ELIZABETH FUGARO as Parent and Natural Guardian of JENNA FUGARO, an Infant and ELIZABETH FUGARO, Individually, Plaintiffs,
v.
ROYAL CARIBBEAN CRUISES LTD., Defendant.



The opinion of the court was delivered by: VINCENT L. BRODERICK

 VINCENT L. BRODERICK, U.S.D.J.

 I

 This case involves an accident on board a cruise ship of the defendant Royal Caribbean Cruises Ltd. ("Royal"). The plaintiff's daughter is alleged to have been injured on August 20, 1992, due to a fall on a pool deck and onto drinking glasses on its floor causing a deep right leg laceration. Royal has moved for summary judgment based upon a one-year time limitation upon such lawsuits set forth in the ticket covering the voyage. The motion is denied.

 II

 The NYNEX Manhattan White Pages for 1990-1991 include a listing for "Royal Caribbean Cruises" at "10 Pier 92 North River."

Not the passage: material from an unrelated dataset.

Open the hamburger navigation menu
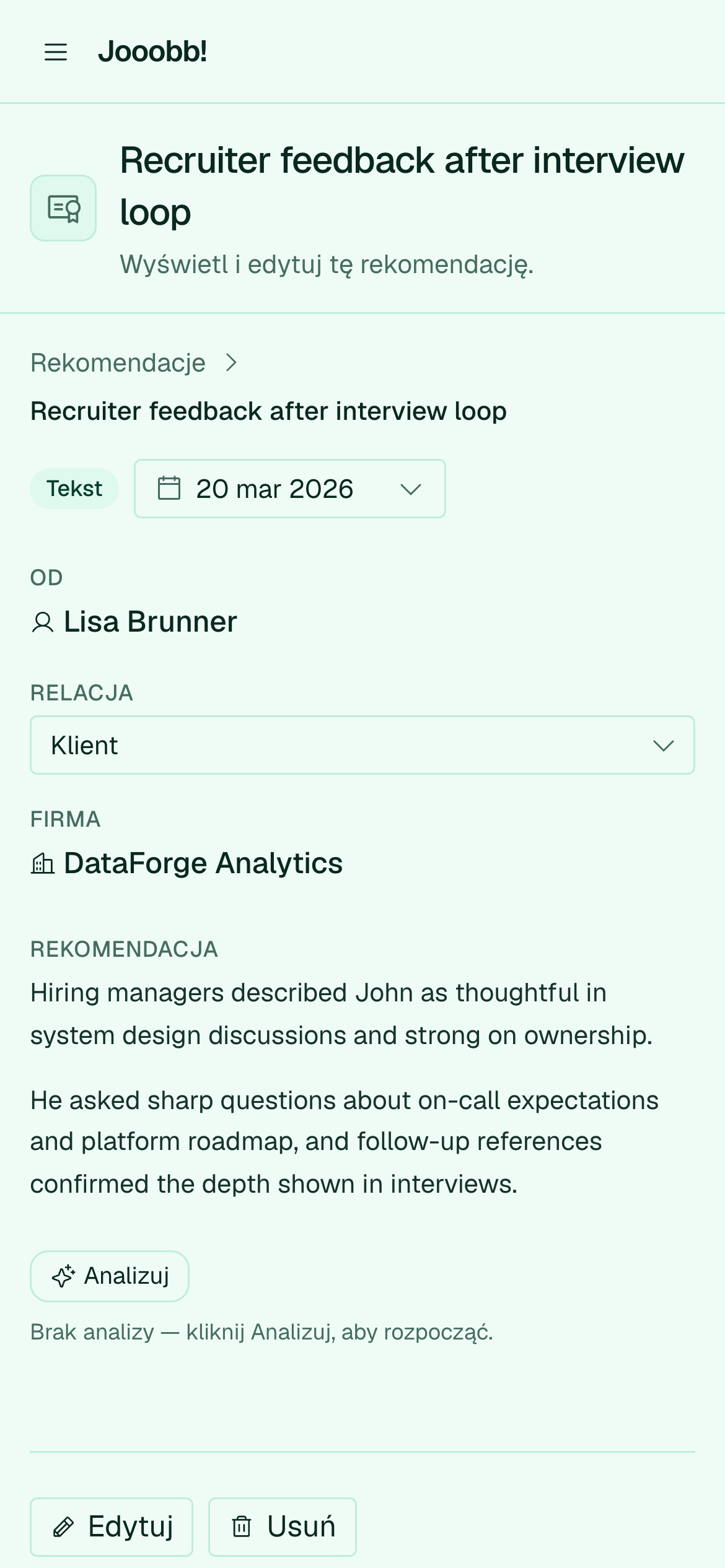 pos(56,52)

 A ticket for the voyage on which the incident occurred was furnished to plaintiff, so far as the evidence now indicates, after space on the voyage had been ordered and payment or a commitment to payment made. The ticket contained in prominent contracting colors a statement indicating that any personal injury suits such as that involved here must be brought within one year.

 III

 A threshold problem confronted by Royal is whether or not the restrictions set forth in the ticket are binding upon plaintiff. Litigation surrounding the effectiveness of a "contract ticket" containing limitations on lawsuits for injury has focused on the necessity for the format, type size and language to "impress the importance of the terms and conditions upon the passenger." Spataro v. Kloster Cruise Ltd, 894 F.2d 44 (2d Cir 1990). As in that case, this test appears to have been met by Royal's ticket which uses contrasting colors.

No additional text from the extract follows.